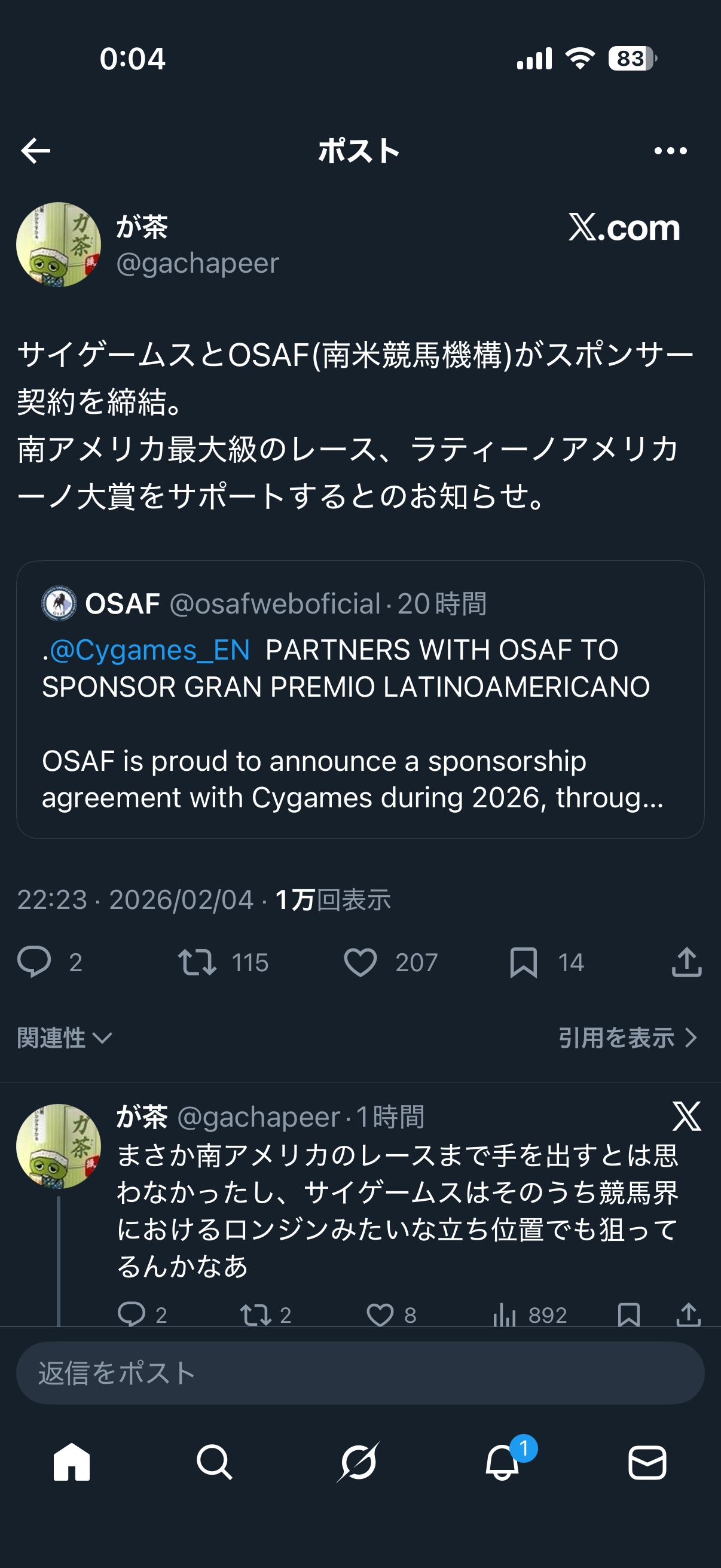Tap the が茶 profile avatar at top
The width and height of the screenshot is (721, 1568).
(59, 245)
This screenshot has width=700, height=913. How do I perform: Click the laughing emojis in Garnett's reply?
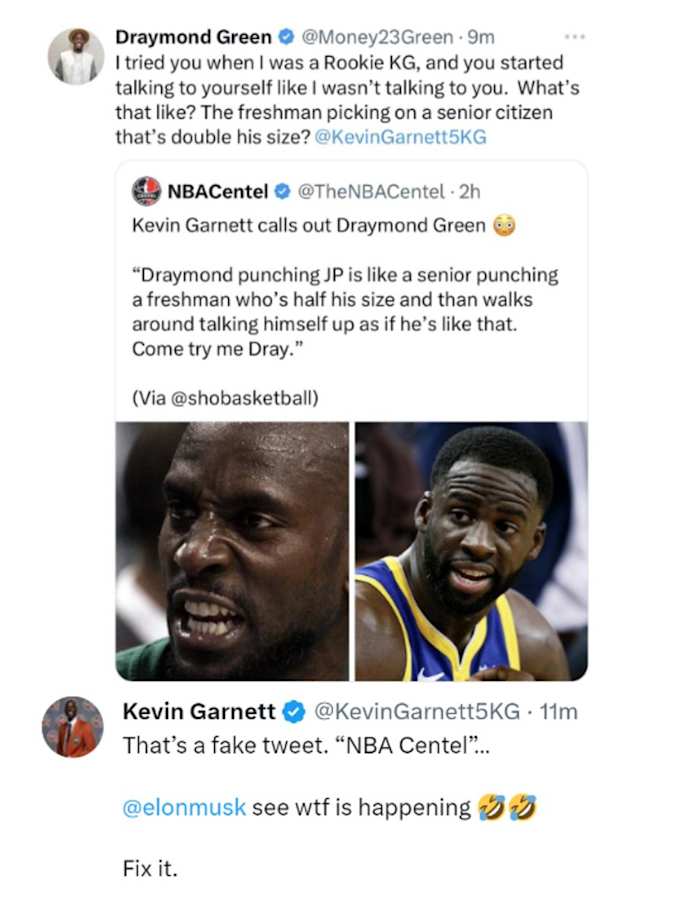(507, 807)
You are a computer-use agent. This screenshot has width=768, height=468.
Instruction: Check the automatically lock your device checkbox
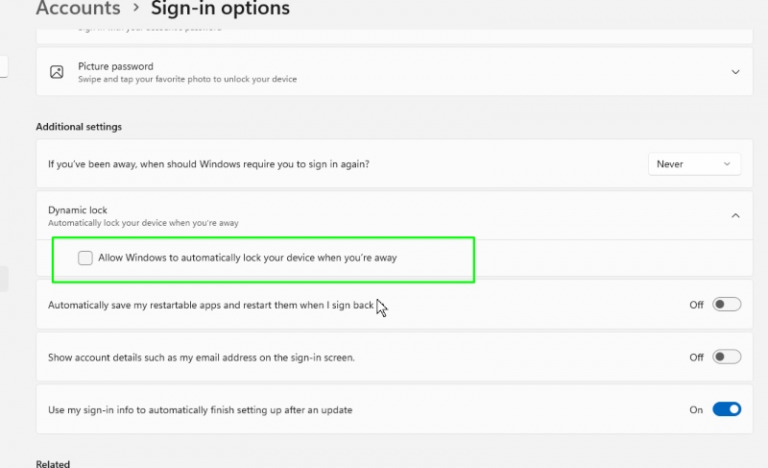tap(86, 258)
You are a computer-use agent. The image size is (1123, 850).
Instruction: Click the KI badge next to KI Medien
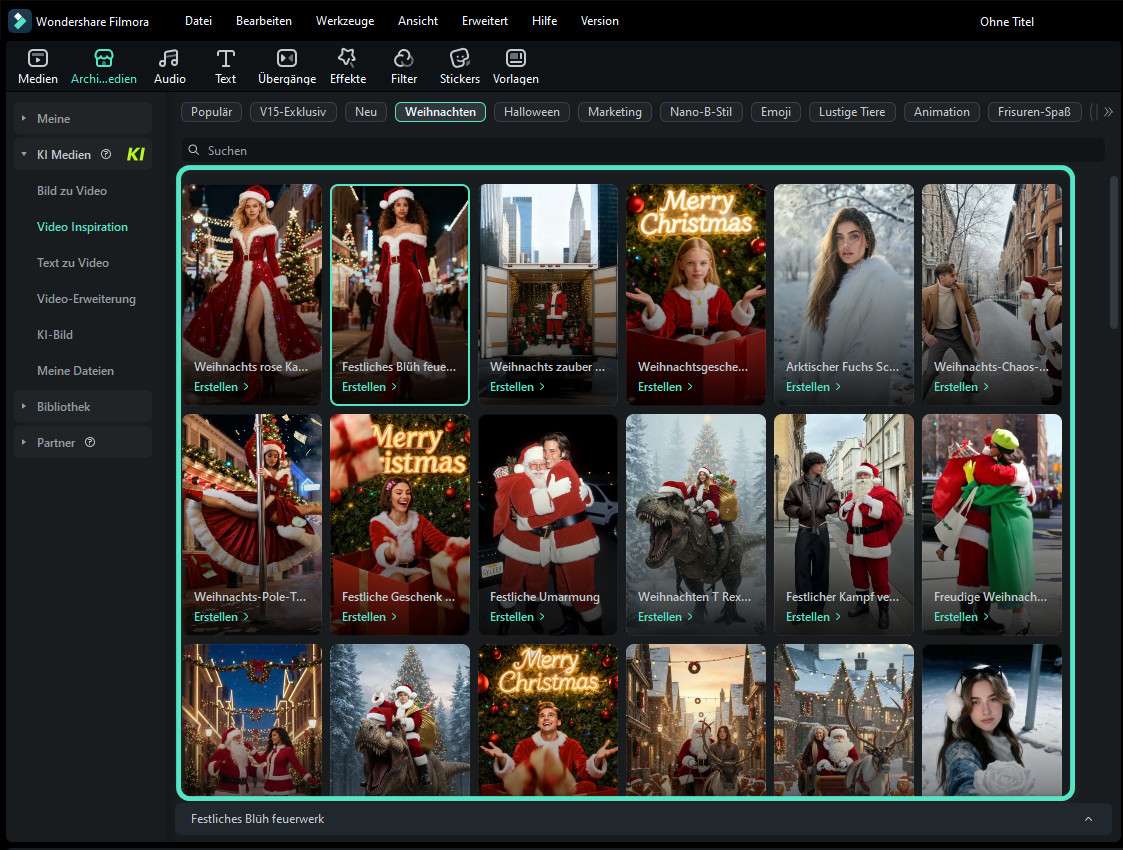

## The problem
Only the lines starting at the one that holds "Instruction: Check the" and ending at the last line of the data belong in your answer. Please set them down exactly and omit the pictures.

## Task result
Instruction: Check the automatically lock your device checkbox
tap(86, 258)
You are a computer-use agent. The image size is (1123, 850).
Instruction: Click the KI badge next to KI Medien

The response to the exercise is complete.